_EXERCISE REQUIREMENTS_.
Write down every entry below once more, exactly.

───── INPUT DATA

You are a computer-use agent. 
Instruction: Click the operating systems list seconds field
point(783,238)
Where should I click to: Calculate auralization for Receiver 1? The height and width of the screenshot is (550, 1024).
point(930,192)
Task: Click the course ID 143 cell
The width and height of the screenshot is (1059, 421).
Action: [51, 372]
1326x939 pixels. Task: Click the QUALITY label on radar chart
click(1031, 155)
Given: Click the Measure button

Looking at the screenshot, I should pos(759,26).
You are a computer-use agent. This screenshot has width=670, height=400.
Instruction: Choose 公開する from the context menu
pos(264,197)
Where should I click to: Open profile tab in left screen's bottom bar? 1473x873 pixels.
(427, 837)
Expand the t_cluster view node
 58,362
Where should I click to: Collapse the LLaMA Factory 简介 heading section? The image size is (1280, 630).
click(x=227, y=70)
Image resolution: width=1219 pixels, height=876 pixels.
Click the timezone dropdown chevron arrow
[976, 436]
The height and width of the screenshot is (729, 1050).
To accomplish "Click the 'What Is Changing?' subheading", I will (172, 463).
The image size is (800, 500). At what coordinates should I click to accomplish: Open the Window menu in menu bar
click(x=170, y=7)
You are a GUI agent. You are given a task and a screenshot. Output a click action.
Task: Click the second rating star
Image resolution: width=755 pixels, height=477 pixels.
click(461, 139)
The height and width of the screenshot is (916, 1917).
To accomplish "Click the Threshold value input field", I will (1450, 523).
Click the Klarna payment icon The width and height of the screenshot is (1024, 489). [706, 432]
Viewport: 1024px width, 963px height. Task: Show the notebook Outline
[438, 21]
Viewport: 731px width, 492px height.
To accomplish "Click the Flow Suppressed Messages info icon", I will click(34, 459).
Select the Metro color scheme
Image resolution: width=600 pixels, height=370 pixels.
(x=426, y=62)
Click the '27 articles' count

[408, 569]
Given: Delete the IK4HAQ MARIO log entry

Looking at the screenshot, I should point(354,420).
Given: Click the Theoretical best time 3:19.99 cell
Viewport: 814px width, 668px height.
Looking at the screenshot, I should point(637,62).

──────────

_RESPONSE FOR THIS EXERCISE_.
You are a computer-use agent. 
Instruction: Click the operating systems list seconds field
point(783,238)
Where should I click to: Calculate auralization for Receiver 1? The height and width of the screenshot is (550, 1024).
point(930,192)
Task: Click the course ID 143 cell
The width and height of the screenshot is (1059, 421).
Action: [51, 372]
1326x939 pixels. Task: Click the QUALITY label on radar chart
click(1031, 155)
Given: Click the Measure button

Looking at the screenshot, I should pos(759,26).
You are a computer-use agent. This screenshot has width=670, height=400.
Instruction: Choose 公開する from the context menu
pos(264,197)
Where should I click to: Open profile tab in left screen's bottom bar? 1473x873 pixels.
(427, 837)
Expand the t_cluster view node
 58,362
Where should I click to: Collapse the LLaMA Factory 简介 heading section? The image size is (1280, 630).
click(x=227, y=70)
Image resolution: width=1219 pixels, height=876 pixels.
Click the timezone dropdown chevron arrow
[976, 436]
The height and width of the screenshot is (729, 1050).
To accomplish "Click the 'What Is Changing?' subheading", I will (172, 463).
The image size is (800, 500). At what coordinates should I click to accomplish: Open the Window menu in menu bar
click(x=170, y=7)
You are a GUI agent. You are given a task and a screenshot. Output a click action.
Task: Click the second rating star
Image resolution: width=755 pixels, height=477 pixels.
click(461, 139)
The height and width of the screenshot is (916, 1917).
To accomplish "Click the Threshold value input field", I will (1450, 523).
Click the Klarna payment icon The width and height of the screenshot is (1024, 489). [706, 432]
Viewport: 1024px width, 963px height. Task: Show the notebook Outline
[438, 21]
Viewport: 731px width, 492px height.
To accomplish "Click the Flow Suppressed Messages info icon", I will click(34, 459).
Select the Metro color scheme
Image resolution: width=600 pixels, height=370 pixels.
(x=426, y=62)
Click the '27 articles' count

[408, 569]
Given: Delete the IK4HAQ MARIO log entry

Looking at the screenshot, I should point(354,420).
Given: Click the Theoretical best time 3:19.99 cell
Viewport: 814px width, 668px height.
Looking at the screenshot, I should point(637,62).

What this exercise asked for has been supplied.